31 de mayo de 2024, 4:00 AM
31 de mayo de 2024, 4:00 AM

En un giro inesperado, el Gobierno boliviano parece haber reconocido finalmente la importancia de los empresarios, los bancos y los inversionistas como actores clave en el suministro de dólares y combustibles, elementos críticos de la estabilidad económica del país. 

Este cambio de énfasis, aunque tardío, se produce después de más de 16 años de políticas que no sólo descuidaron, sino que suprimieron activamente la inversión nacional y extranjera. Durante este período, la creación de empresas estatales y la introducción de un mercado que favorecía a las entidades públicas en detrimento del sector privado fueron la norma, creando un ambiente hostil para los emprendimientos.

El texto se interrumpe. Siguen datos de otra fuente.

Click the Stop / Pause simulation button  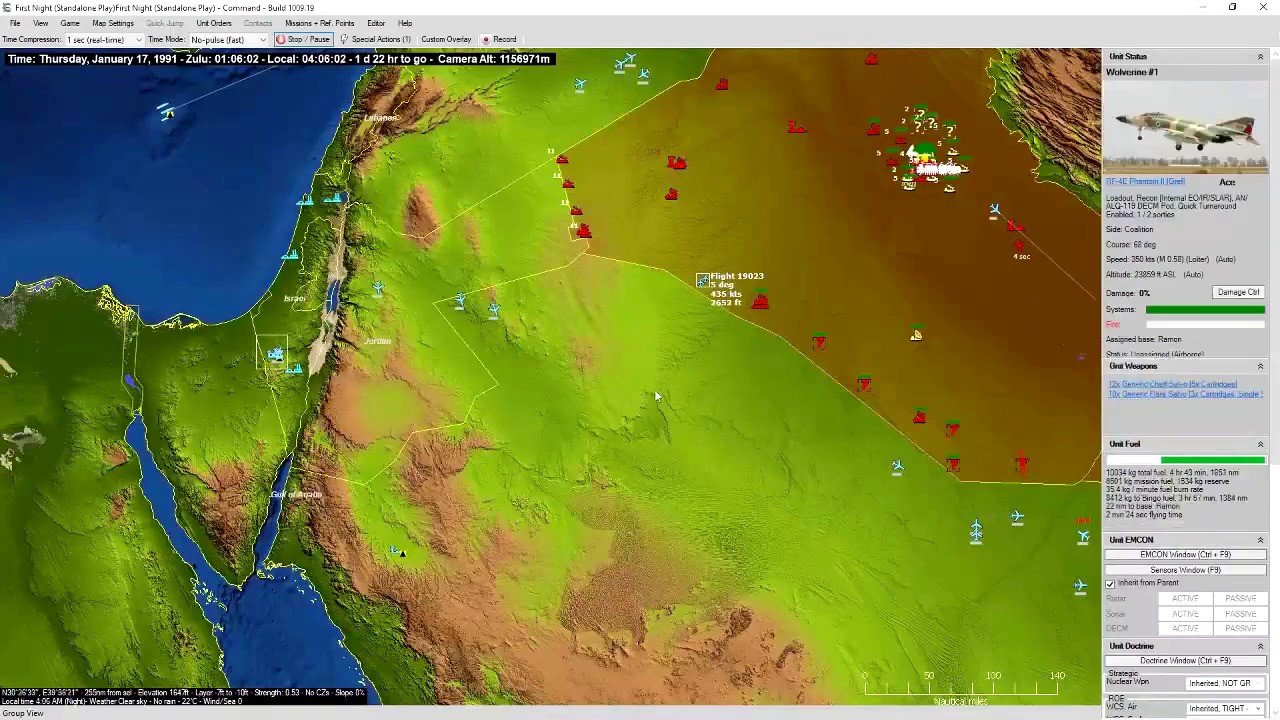coord(303,39)
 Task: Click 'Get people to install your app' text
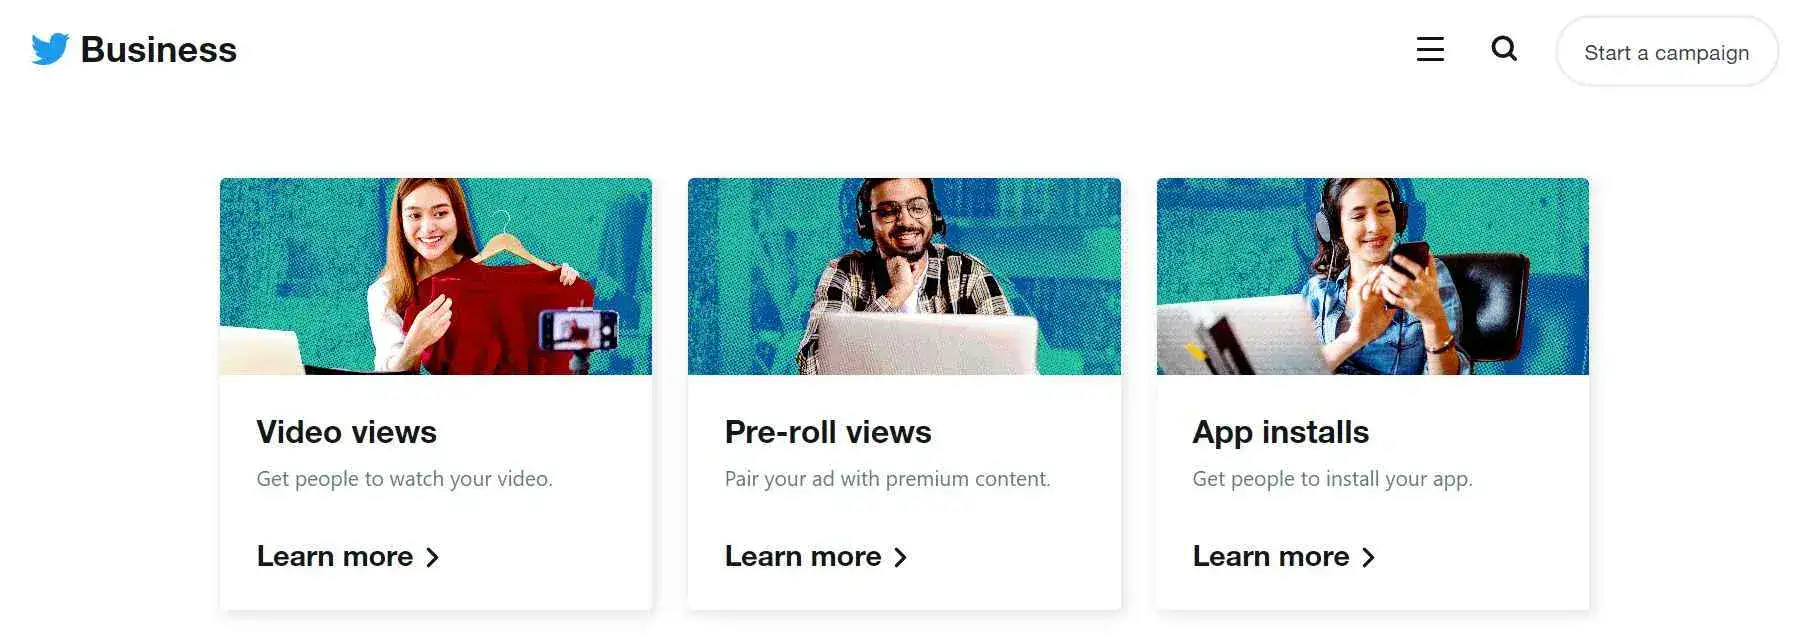tap(1332, 479)

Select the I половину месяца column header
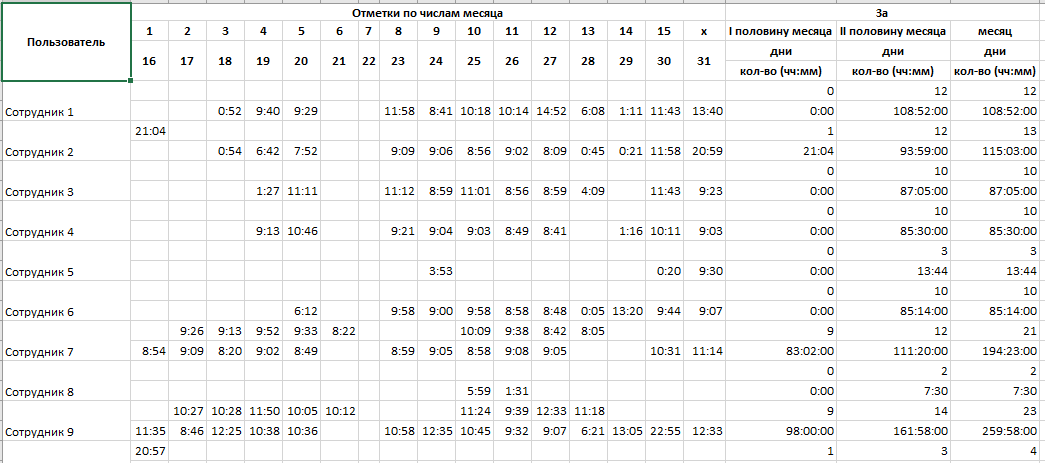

Las recientes declaraciones del ministro de Economía sobre la necesidad de incrementar las exportaciones, particularmente de soya, por el flujo de dólares, revelan una perspectiva que, aunque prometedora, está llena de contradicciones y desafíos. Los productores soyeros, por ejemplo, llevan años pidiendo el uso de la biotecnología y la seguridad jurídica de sus tierras, demandas que, sin embargo, han sido en gran medida ignoradas. Y la ‘liberación de las exportaciones’ anunciada por el Gobierno no fue más que una medida superficial. Como señaló en febrero el presidente de Cadex, esta liberalización no es completa y ha simplificado las autorizaciones de algunos productos solo por un año. Se trata de un paso muy pequeño.

La situación actual requiere que el Gobierno boliviano reevalúe su relación con el sector privado. Es importante que se implementen políticas que fomenten la inversión en el país. No se trata sólo de eliminar obstáculos burocráticos y regulatorios, sino también de crear un marco legal que ofrezca seguridad y confianza a los inversores. La competencia entre los sectores público y privado debe ser justa e igualitaria, fomentando un mercado en el que ambos puedan prosperar sin privilegiar a uno sobre el otro.

Asimismo, no se puede subestimar el papel de los bancos y los inversores en este nuevo enfoque. Proporcionar las condiciones para captar dólares y revisar el tipo de cambio fijo. Los bancos deben operar en un entorno de estabilidad y previsibilidad, donde las políticas monetarias y financieras gubernamentales no sean un obstáculo sino más bien un apoyo. Los inversores nacionales y extranjeros, a su vez, necesitan garantías de que su capital esté protegido y de que puedan lograr utilidades. 

Otro tema crítico es el suministro de combustible. La dependencia del país de las importaciones de gasolina y diésel se puede reducir y el sector privado puede desempeñar un papel crucial aquí si se le brindan los incentivos adecuados para desarrollar proyectos sostenibles a largo plazo, pero también la posibilidad de importar y vender combustibles a precio competitivo como ya sucede en Paraguay y Venezuela. Esto dejaría de ‘desangrar’ las reservas internacionales.
Es esencial que el Gobierno boliviano dé un paso claro y decisivo para apoyar a los empresarios. Esto no sólo ayudará a reactivar la economía, sino que también generará los recursos necesarios para abordar los desafíos sociales y económicos del país. El diálogo abierto y constructivo con los inversionistas, la adopción de políticas verdaderamente favorables y la creación de un entorno propicio para la inversión son pasos fundamentales.

El momento de este cambio es ahora. El Gobierno debe demostrar con acciones concretas, no sólo palabras, que está dispuesto a trabajar de la mano con los empresarios por el bien del país. Hoy más que nunca, porque ha puesto en sus hombros la fuente para que ingresen dólares y se solucione la escasez de combustibles.